Quando il timore principale
riguardava
la deflazione,
la Federal Reserve non ha esitato
ad “assicurarsi” tagliando i tassi in modo aggressivo.

 

La domanda di fondo anche per gli europei, oltre che per gli americani, è: che cosa succederà all’economia statunitense nel 2006? I prossimi mesi saranno cruciali per capire se il presidente della Federal Reserve, Alan Greenspan, lascerà al suo successore, Ben Bernanke, una situazione florida oppure un groviglio di problemi. Molto dipenderà dall’inflazione. A settembre l’indice dei prezzi al consumo è cresciuto del 4,7 per cento rispetto a un anno prima. Davvero troppo, per qualunque banchiere centrale.
Ma la causa principale è stato lo shock petrolifero. L’inflazione core, vale a dire depurata dei prezzi più volatili, come energia e beni alimentari, in realtà è ferma al 2 per cento. Una differenza così grande tra queste due misure di inflazione è eccezionale e non può durare.
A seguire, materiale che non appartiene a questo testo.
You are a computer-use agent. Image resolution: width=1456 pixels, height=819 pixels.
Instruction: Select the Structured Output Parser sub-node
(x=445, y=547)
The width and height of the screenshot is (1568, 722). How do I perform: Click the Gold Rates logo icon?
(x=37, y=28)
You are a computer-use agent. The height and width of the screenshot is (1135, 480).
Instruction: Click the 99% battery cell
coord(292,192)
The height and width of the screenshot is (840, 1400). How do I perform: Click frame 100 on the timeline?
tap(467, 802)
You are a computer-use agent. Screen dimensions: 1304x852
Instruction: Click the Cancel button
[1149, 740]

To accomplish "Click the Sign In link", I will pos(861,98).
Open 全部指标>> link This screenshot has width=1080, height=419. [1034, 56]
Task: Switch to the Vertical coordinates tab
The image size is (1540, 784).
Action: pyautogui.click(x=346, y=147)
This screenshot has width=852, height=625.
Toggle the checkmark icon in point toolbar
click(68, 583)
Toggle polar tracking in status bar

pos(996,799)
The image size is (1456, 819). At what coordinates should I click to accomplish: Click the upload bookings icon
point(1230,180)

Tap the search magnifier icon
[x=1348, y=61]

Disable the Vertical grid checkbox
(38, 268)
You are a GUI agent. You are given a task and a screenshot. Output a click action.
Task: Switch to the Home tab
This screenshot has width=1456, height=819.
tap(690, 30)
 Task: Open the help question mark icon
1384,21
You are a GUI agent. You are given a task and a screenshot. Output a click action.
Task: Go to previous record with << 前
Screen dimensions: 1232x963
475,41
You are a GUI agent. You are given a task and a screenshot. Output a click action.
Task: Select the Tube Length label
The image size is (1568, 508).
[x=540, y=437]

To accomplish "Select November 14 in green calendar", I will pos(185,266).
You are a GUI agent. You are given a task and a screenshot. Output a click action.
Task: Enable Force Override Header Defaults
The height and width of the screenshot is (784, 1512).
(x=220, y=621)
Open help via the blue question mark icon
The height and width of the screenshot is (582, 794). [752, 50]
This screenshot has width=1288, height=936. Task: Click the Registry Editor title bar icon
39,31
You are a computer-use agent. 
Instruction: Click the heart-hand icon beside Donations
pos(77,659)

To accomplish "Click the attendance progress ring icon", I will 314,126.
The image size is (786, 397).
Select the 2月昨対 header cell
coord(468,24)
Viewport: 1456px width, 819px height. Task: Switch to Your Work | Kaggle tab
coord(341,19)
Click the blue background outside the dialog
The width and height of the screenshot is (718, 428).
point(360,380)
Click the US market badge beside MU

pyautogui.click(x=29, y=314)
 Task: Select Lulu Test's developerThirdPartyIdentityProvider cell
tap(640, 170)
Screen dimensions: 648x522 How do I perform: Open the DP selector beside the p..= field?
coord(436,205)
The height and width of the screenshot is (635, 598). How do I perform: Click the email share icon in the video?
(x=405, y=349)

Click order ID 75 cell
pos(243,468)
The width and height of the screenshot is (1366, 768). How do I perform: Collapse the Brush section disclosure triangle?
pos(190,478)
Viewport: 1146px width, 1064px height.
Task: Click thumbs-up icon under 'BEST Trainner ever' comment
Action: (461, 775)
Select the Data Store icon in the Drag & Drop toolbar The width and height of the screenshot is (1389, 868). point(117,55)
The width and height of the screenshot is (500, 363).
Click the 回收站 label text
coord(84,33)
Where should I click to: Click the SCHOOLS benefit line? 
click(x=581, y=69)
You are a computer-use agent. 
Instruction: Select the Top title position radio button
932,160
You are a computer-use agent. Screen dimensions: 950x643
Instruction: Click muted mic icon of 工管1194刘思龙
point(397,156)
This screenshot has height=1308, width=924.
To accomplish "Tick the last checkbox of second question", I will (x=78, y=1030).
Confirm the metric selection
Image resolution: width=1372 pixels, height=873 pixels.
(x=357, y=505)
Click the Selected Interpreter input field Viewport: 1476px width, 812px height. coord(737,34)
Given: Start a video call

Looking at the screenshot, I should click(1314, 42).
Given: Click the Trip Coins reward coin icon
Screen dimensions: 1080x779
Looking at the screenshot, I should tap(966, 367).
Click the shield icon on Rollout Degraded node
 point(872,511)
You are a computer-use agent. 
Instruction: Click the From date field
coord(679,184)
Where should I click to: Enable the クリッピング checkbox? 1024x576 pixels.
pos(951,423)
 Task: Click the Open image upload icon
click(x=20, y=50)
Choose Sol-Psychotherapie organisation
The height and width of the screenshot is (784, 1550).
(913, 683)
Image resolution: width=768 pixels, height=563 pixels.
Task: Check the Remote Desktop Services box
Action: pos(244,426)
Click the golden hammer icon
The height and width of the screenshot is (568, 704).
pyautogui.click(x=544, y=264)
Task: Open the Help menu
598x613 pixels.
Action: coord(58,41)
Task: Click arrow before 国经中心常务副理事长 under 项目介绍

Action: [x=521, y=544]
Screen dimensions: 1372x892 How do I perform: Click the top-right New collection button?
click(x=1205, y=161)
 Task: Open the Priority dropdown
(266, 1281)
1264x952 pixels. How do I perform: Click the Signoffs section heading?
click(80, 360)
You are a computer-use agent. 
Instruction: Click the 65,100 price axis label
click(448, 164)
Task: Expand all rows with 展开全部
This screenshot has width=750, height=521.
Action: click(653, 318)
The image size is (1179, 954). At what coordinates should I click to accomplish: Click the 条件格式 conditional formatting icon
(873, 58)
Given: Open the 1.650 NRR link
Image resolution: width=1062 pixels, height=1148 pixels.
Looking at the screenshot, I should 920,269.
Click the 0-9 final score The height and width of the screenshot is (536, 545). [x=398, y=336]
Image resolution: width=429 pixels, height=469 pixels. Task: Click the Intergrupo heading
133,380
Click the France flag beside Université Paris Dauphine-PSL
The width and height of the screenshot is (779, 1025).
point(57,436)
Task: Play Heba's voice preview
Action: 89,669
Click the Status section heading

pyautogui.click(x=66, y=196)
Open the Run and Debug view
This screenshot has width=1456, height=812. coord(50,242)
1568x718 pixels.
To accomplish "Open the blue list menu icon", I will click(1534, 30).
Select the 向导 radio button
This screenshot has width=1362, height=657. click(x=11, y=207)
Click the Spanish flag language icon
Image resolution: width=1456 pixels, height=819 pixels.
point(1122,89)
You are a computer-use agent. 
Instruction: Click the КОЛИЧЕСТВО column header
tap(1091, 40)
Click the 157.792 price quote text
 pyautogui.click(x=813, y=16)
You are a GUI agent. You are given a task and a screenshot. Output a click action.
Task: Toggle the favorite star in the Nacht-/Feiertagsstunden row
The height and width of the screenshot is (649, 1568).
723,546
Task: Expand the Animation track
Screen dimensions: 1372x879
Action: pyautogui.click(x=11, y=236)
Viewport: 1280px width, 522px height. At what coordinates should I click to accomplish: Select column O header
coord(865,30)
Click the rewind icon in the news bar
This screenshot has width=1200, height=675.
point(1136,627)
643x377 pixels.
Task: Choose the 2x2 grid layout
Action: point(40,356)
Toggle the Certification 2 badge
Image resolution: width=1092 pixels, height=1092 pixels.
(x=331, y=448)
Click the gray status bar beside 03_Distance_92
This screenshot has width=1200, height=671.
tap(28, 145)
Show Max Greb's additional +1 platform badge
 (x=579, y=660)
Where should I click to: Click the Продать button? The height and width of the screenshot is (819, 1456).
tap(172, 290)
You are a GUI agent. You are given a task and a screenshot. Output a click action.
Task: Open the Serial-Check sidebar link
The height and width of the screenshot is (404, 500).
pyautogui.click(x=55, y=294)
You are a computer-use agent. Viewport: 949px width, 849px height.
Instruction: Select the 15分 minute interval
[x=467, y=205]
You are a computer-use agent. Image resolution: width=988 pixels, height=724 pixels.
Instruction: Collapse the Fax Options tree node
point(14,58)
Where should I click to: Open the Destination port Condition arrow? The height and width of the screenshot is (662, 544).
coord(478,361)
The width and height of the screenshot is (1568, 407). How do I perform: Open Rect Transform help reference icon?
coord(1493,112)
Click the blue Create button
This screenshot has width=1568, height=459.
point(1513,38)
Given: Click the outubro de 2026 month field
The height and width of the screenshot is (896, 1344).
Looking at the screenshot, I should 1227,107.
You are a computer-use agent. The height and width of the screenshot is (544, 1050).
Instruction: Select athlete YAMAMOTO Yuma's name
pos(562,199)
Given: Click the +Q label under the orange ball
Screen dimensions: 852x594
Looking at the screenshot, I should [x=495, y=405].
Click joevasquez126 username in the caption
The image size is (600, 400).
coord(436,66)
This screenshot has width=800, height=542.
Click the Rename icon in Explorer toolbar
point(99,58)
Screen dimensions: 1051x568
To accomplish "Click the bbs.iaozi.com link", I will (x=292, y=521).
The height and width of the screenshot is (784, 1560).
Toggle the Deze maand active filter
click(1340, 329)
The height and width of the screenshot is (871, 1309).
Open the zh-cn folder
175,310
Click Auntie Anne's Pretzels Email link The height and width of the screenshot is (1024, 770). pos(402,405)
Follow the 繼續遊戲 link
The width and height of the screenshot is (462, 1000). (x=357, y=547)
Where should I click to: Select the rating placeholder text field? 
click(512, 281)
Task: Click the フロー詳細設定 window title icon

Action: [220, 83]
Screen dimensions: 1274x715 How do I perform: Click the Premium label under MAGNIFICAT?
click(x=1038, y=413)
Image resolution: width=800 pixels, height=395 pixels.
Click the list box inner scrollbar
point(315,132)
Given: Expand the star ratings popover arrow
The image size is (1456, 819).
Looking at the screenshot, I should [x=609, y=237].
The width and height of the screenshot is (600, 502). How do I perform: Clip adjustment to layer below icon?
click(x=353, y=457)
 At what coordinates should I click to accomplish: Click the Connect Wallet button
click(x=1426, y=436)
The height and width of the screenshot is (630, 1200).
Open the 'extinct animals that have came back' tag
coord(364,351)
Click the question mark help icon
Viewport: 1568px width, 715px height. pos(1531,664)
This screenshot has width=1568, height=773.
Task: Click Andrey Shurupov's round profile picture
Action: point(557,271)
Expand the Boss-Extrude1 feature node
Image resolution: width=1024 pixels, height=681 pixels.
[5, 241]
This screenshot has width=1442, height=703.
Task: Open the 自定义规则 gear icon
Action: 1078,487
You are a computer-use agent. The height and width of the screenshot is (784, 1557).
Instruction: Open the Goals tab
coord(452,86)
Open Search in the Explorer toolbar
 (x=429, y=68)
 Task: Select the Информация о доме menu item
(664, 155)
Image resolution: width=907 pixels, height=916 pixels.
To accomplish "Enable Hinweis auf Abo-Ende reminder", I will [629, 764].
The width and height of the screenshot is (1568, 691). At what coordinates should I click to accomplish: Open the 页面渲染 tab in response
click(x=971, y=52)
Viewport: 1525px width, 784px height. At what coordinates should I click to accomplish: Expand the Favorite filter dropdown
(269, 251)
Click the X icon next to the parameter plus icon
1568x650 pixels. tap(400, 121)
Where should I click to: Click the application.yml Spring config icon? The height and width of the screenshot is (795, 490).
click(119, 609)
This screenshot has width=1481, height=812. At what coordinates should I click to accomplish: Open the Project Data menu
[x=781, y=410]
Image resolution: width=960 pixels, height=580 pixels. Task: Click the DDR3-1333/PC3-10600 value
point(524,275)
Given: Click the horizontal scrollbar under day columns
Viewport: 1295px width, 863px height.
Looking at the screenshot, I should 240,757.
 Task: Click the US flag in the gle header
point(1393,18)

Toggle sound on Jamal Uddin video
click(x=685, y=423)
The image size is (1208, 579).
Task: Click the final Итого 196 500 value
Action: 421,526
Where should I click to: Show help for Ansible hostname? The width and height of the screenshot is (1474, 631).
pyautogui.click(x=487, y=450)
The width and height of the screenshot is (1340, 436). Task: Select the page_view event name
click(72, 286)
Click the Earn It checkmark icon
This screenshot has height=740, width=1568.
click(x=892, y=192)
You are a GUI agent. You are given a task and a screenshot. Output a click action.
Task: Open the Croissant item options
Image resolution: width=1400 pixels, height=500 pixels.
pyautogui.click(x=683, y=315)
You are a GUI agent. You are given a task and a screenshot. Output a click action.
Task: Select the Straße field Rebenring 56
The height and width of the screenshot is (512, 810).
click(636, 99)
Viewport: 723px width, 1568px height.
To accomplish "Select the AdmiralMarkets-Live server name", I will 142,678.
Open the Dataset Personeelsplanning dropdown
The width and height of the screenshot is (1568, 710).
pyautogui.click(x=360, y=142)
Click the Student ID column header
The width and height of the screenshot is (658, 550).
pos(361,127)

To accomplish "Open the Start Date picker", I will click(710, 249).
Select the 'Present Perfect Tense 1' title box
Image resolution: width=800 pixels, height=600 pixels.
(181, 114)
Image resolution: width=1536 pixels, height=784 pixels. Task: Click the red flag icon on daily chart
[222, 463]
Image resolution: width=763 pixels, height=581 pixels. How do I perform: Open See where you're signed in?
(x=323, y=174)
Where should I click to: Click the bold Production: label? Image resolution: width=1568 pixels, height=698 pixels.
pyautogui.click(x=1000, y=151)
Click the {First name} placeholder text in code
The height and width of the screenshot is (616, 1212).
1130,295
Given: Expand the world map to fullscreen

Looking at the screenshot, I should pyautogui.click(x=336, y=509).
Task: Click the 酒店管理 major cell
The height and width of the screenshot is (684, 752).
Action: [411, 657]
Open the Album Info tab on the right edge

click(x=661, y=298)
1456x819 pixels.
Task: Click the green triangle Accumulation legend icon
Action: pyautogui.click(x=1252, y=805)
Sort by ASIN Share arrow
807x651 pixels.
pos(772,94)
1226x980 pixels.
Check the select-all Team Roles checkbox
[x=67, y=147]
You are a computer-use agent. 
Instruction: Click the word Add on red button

La forbice tra i due indicatori dovrà chiudersi, una volta o l’altra. Ma in che modo? La risposta a questa domanda è fondamentale per capire che cosa ci aspetta, o quanto meno per tentare di interpretare gli scenari futuri.
Quella più probabile (e più scontata dai mercati finanziari) è che l’indice generale dei prezzi al consumo rallenterà verso valori accettabili. In questo caso, la Federal Reserve continuerà il graduale aumento dei tassi, portando il tasso di riferimento dal 4 per cento attuale entro il 4,5 o il 4,75 per cento verso i primi mesi del 2006. A questo livello, la politica monetaria avrà raggiunto una posizione di neutralità; cioè non sarà né fonte di stimoli né di freni per la crescita dell’economia americana. Ma poi, che cosa farà? La risposta è difficile e dipenderà dall’evoluzione congiunturale. Se, com’è probabile, l’economia sarà in una situazione di pieno impiego e crescerà secondo il suo potenziale del 3-3,5 per cento, con un’inflazione attorno al 2-3 per cento, Greenspan sarà ricordato come il miglior banchiere centrale dei nostri tempi.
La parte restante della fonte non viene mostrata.